For most moving off of VMware to anything other than cloud based hosting would be very difficult due to the number of systems that integrate in such as Backups, which those of us that actually do manage this stuff have to maintain. Bear in mind that if you keep your backups for any length of time, such years, you will need to maintain a recovery environment, personally we only keep 3 months so not the end of the world but would need to find a product comparable to Veeam for any of these solutions.
Also we are using HCI with VSAN so no separate storage, we would therefore need to set up all that stuff as well, would be expensive, as you don't mention anything that is comparable in this gloss over.

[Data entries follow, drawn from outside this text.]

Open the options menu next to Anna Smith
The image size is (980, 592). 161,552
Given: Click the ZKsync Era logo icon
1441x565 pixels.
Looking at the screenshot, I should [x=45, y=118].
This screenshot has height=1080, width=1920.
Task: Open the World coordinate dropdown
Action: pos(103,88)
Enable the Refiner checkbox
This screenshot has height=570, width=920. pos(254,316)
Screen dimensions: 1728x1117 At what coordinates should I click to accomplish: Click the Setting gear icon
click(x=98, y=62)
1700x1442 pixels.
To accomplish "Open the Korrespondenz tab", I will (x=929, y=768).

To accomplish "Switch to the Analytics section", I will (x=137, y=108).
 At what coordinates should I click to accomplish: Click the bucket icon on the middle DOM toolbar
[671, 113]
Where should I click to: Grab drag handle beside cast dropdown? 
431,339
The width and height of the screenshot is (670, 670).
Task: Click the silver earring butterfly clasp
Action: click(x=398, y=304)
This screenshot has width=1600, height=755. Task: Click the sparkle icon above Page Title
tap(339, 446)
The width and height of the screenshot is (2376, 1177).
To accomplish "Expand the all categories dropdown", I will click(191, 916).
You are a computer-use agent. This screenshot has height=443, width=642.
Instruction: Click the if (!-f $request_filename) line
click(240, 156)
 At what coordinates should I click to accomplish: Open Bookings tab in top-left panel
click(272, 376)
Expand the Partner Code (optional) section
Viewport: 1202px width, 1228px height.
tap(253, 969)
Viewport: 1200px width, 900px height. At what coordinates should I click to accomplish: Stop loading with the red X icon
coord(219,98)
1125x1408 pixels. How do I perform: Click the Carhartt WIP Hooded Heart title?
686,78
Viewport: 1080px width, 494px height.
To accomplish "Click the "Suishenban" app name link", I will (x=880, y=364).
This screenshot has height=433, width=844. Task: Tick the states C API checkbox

We also use NSX and virtual networking is also not mentioned so may be addition cost add on and complexity to move.
Hyper-v is free for most people as they probably already have per core Datacenter licences on their hosts for Windows, unless you are heavy in to Linux guests then this is probably the way most would go.
Having spent almost a year migrating 500 servers from an NSX-v platform to an NSX-t one and juggling the business requirements, other projects' needs and down time etc on what was relatively simple process, moving to another completely different platform would not be joyful or quick experience.
To me this is a case of Broadcom buying something at the peak of its value, most people in medium to large sized businesses are moving to hybrid hosting ahead of a move to cloud, solutions that offer this as a reasonable simple migration path are going to be the winners especially as hardware starts to get replaced and if Broadcom do a Broadcom and stuff it up, Microsofts Azure Stack HCI seems to offer this kind of path so would be a likely first choice for many even if like most Register readers you hate Microsoft they may just have the smoothest path when you have to deal with all those technology people that are not technology people in the business.